▶ [THE PROBLEM]
Would you put the rows from the start up to and including the line with "(x=239, y=264)" into a two-column CSV headed text and answer, one CSV line per text-and-answer pair, with each value in a single quoted field and its line breaks replaced by spaces?

* start RECORDS FOR THIS EXERCISE *

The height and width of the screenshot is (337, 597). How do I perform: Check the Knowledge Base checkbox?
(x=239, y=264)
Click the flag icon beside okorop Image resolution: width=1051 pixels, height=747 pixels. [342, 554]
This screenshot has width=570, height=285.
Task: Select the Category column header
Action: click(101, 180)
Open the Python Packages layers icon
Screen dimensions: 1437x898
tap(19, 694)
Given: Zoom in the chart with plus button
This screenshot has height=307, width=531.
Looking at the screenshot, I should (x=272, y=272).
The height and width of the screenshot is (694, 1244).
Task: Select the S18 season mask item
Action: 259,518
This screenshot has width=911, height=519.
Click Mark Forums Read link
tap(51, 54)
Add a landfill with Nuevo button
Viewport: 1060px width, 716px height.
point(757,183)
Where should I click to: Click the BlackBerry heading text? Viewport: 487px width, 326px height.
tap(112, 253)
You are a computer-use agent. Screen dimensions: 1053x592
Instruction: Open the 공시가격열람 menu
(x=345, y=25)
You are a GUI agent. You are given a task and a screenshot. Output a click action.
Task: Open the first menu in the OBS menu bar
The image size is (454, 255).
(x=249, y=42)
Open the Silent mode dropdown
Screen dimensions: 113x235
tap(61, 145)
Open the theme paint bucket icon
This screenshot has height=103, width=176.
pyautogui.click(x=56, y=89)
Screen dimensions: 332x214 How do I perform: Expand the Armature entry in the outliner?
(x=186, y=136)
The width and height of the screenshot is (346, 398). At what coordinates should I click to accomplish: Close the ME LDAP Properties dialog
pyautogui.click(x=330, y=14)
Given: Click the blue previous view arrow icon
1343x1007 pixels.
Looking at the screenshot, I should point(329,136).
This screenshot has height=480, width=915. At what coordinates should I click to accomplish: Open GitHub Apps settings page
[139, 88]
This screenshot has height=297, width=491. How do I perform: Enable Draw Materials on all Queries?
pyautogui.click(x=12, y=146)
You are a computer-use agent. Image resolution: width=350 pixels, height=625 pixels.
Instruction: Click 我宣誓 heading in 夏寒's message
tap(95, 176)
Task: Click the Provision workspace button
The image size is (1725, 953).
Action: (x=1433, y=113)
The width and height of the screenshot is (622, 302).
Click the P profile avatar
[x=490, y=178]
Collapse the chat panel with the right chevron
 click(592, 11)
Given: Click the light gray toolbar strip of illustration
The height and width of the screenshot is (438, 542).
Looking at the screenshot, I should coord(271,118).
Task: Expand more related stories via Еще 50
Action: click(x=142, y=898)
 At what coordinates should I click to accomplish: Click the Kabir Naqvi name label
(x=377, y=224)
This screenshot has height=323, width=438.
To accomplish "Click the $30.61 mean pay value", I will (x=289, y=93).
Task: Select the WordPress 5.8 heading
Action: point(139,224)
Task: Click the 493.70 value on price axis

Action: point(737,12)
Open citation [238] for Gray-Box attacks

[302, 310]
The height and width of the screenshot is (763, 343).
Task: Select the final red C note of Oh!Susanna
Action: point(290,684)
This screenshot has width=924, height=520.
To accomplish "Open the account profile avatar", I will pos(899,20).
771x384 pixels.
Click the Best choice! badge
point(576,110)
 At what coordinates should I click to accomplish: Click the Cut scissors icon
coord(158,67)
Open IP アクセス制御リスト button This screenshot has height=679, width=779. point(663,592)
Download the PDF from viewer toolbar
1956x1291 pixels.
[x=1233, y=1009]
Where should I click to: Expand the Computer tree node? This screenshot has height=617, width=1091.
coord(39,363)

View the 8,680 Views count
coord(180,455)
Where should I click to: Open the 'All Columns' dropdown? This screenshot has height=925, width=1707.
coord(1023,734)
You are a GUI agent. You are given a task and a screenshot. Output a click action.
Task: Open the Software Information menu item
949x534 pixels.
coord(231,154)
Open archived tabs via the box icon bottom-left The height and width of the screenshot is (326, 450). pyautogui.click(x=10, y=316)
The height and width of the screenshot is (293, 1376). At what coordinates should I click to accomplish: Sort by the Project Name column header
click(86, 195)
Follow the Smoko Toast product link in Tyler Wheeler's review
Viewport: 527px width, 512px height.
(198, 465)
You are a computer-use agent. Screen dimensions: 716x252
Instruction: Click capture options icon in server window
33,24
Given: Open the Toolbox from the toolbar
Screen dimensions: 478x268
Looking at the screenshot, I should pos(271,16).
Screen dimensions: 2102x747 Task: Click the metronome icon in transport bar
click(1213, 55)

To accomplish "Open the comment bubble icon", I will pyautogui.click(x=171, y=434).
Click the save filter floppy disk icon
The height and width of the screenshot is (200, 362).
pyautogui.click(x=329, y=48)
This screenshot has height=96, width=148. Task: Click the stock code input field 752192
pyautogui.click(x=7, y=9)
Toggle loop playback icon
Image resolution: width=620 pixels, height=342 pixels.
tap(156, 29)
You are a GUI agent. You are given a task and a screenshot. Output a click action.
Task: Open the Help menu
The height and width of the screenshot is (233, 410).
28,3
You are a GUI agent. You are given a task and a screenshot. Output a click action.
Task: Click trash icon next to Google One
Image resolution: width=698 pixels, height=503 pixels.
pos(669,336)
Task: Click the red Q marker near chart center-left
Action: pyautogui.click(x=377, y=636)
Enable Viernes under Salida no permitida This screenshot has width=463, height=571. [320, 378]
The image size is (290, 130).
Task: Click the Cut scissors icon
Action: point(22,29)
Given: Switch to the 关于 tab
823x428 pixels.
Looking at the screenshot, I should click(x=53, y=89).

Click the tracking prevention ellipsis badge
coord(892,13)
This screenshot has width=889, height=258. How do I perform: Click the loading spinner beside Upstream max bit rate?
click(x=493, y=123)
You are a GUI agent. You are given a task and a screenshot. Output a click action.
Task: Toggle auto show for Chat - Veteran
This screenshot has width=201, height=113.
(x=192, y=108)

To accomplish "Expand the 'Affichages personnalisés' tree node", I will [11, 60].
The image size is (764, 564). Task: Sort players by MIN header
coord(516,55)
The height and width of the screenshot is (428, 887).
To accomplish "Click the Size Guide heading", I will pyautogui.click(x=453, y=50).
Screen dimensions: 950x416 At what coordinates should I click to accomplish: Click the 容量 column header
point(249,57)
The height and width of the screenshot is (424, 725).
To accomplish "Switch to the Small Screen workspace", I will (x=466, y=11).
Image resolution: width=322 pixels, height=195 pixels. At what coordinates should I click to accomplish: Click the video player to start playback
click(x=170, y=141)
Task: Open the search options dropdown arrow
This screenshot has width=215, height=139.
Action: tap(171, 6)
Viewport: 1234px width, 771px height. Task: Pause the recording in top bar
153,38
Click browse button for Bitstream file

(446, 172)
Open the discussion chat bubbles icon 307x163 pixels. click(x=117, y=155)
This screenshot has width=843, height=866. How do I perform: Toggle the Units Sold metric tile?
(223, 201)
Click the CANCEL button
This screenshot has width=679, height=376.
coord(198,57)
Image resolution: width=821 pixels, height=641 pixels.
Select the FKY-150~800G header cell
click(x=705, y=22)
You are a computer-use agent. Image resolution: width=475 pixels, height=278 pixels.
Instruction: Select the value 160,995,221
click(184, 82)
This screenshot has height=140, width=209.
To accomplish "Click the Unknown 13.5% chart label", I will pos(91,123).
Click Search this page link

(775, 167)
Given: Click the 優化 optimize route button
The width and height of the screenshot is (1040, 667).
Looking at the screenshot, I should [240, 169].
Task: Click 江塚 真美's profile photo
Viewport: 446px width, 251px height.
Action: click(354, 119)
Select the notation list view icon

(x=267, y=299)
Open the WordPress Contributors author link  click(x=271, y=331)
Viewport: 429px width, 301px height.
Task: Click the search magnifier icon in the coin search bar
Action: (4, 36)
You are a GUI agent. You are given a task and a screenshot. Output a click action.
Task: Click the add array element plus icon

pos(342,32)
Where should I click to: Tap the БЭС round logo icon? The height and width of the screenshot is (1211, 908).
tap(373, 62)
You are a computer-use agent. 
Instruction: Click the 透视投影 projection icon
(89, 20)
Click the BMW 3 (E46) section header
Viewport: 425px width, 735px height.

* end RECORDS FOR THIS EXERCISE *

▶ [RESULT FOR THIS TASK]
text,answer
"The height and width of the screenshot is (337, 597). How do I perform: Check the Knowledge Base checkbox?","(x=239, y=264)"